Records shown >>

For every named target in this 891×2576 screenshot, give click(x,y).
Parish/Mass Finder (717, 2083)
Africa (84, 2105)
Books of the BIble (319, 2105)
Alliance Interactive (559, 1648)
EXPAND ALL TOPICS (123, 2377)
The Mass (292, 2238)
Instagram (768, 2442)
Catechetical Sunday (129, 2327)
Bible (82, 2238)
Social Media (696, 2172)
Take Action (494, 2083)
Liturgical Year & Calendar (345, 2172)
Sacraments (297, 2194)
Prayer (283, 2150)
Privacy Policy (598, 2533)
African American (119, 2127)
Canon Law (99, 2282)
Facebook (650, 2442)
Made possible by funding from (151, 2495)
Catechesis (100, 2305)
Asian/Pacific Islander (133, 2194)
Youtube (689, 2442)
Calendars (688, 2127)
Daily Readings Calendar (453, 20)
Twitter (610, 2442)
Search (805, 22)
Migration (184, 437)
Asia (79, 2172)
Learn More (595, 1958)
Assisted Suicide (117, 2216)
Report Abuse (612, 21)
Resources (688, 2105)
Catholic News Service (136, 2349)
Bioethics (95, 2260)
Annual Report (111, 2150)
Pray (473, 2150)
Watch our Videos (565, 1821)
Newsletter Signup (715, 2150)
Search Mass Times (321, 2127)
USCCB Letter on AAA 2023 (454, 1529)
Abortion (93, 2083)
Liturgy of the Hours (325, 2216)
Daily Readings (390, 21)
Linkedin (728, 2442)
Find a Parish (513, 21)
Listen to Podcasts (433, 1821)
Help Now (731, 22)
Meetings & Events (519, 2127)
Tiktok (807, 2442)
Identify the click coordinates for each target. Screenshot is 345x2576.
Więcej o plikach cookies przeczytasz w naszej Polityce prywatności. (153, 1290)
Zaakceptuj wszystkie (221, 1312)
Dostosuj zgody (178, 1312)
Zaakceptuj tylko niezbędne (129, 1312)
---
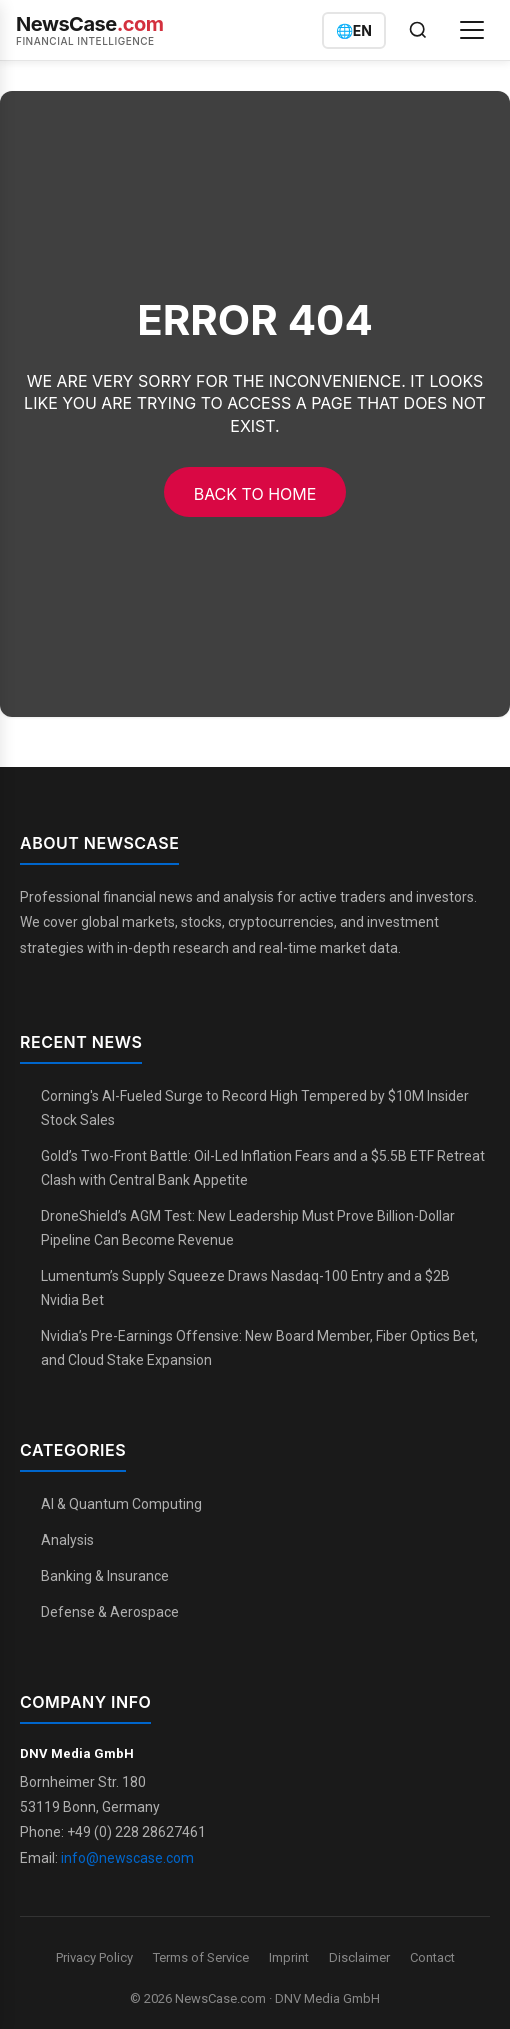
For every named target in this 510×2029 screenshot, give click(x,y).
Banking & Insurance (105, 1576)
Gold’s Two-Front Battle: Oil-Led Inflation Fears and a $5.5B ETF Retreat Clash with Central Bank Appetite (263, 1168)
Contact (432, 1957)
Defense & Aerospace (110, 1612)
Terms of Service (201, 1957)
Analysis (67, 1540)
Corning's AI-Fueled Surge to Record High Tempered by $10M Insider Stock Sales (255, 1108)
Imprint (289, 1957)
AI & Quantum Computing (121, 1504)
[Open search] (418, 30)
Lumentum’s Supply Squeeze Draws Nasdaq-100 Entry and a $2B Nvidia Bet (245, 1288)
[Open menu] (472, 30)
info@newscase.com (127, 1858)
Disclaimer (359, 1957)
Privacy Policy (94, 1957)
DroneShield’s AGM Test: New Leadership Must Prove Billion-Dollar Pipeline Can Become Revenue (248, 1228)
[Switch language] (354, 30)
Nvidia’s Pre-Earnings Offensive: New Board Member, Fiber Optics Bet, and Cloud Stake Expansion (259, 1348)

Work to do >>
Could you copy out, word for word, the rows above that start at the one containing "Canon Law (99, 2282)" and end at the one containing "Więcej o plikach", including both of those rows?

The answer >>
Canon Law (99, 2282)
Facebook (650, 2442)
Made possible by funding from (151, 2495)
Catechesis (100, 2305)
Asian/Pacific Islander (133, 2194)
Youtube (689, 2442)
Calendars (688, 2127)
Daily Readings Calendar (453, 20)
Twitter (610, 2442)
Search (805, 22)
Migration (184, 437)
Asia (79, 2172)
Learn More (595, 1958)
Assisted Suicide (117, 2216)
Report Abuse (612, 21)
Resources (688, 2105)
Catholic News Service (136, 2349)
Bioethics (95, 2260)
Annual Report (111, 2150)
Pray (473, 2150)
Watch our Videos (565, 1821)
Newsletter Signup (715, 2150)
Search Mass Times (321, 2127)
USCCB Letter on AAA 2023 (454, 1529)
Abortion (93, 2083)
Liturgy of the Hours (325, 2216)
Daily Readings (390, 21)
Linkedin (728, 2442)
Find a Parish (513, 21)
Listen to Podcasts (433, 1821)
Help Now (731, 22)
Meetings & Events (519, 2127)
Tiktok (807, 2442)
Identify the click coordinates for each target. Screenshot is 345x2576.
Więcej o plikach cookies przeczytasz w naszej Polityce prywatności. (153, 1290)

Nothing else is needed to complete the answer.